-- start Data shown --

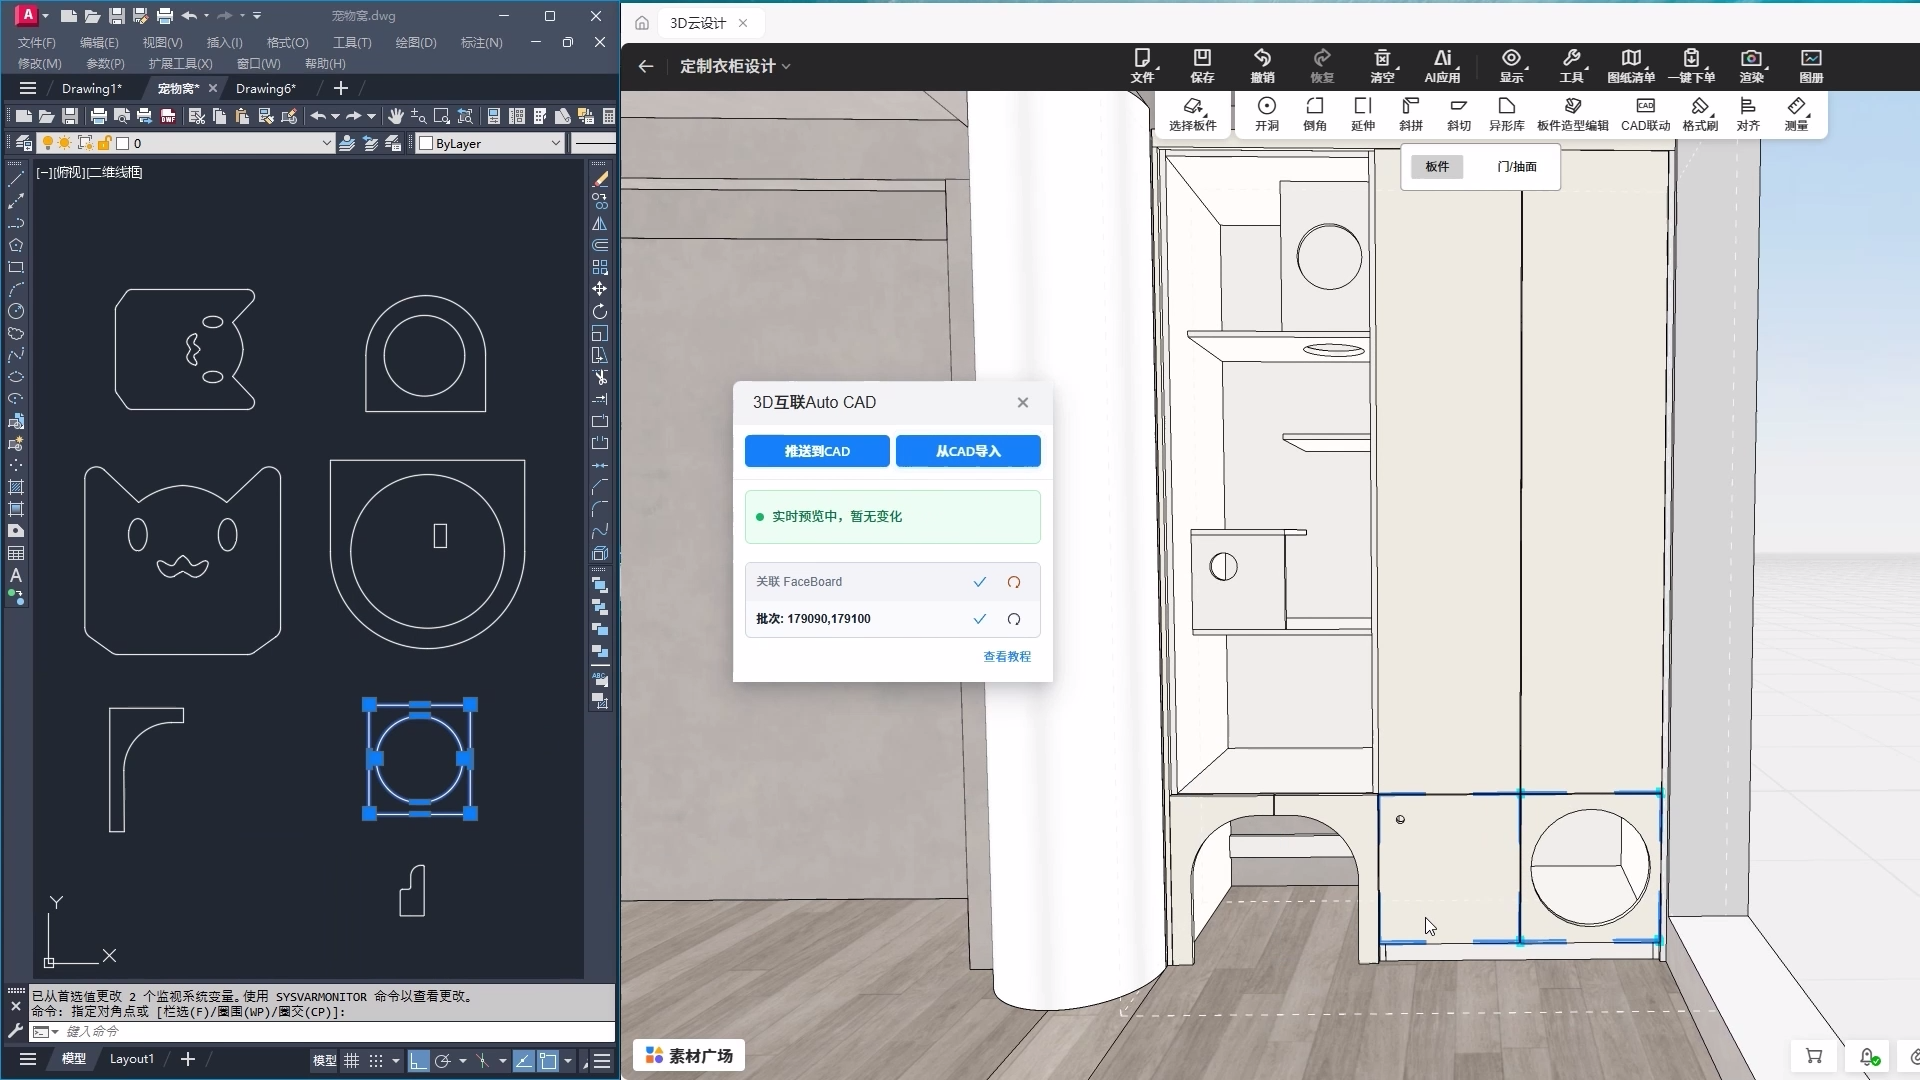
Task: Click the CAD联动 toolbar icon
Action: click(1645, 114)
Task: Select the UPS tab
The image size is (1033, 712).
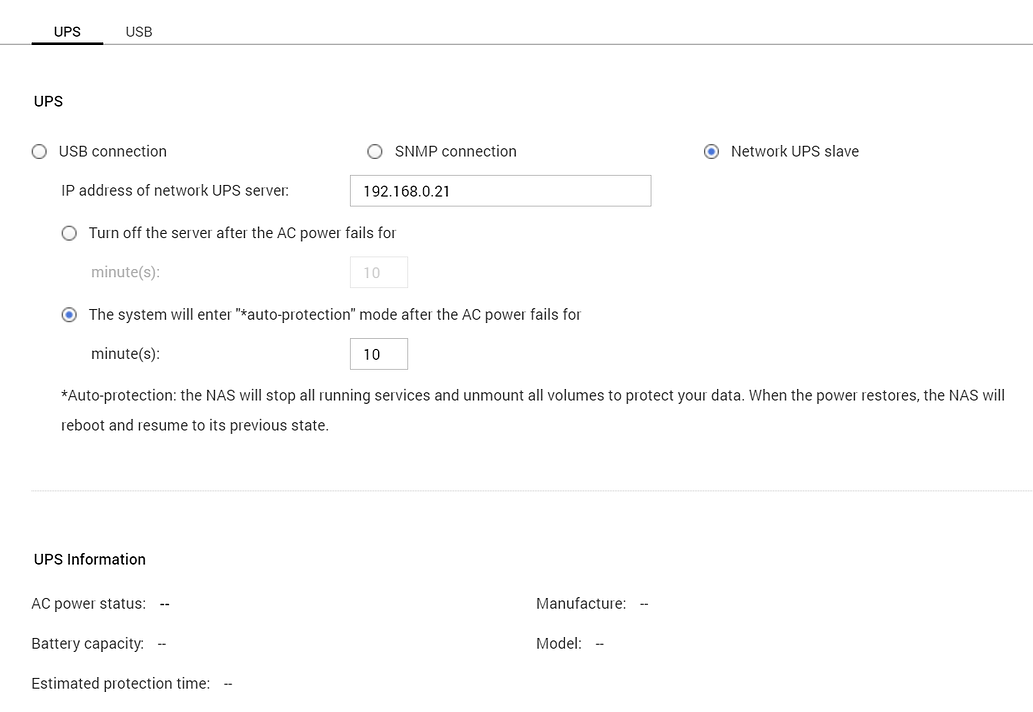Action: coord(67,31)
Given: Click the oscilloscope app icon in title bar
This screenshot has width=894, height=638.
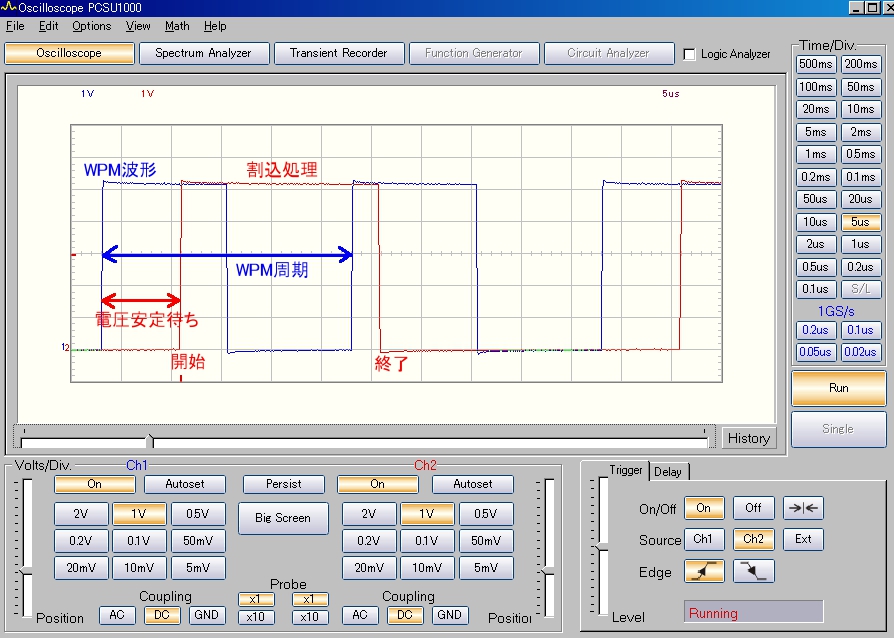Looking at the screenshot, I should (9, 7).
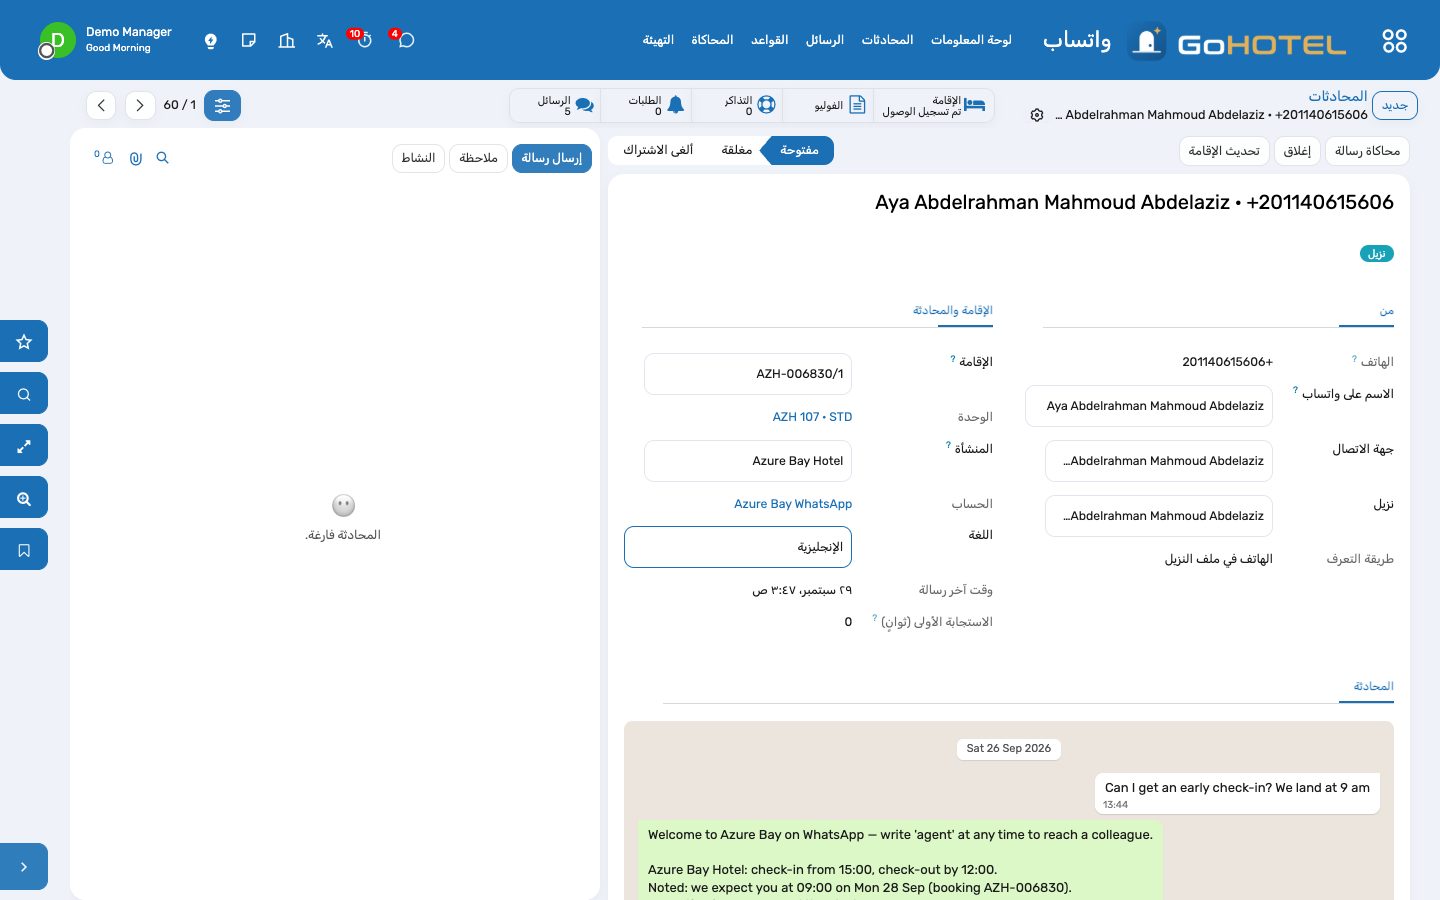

-- end Data shown --

■ **To be done**
Reproduce every line of the data above word for word, leaving out the pictures.

■ **Solution to the problem**
Task: Click the CAD联动 toolbar icon
Action: click(1645, 114)
Task: Select the UPS tab
The image size is (1033, 712).
Action: coord(67,31)
Given: Click the oscilloscope app icon in title bar
This screenshot has width=894, height=638.
Looking at the screenshot, I should (9, 7).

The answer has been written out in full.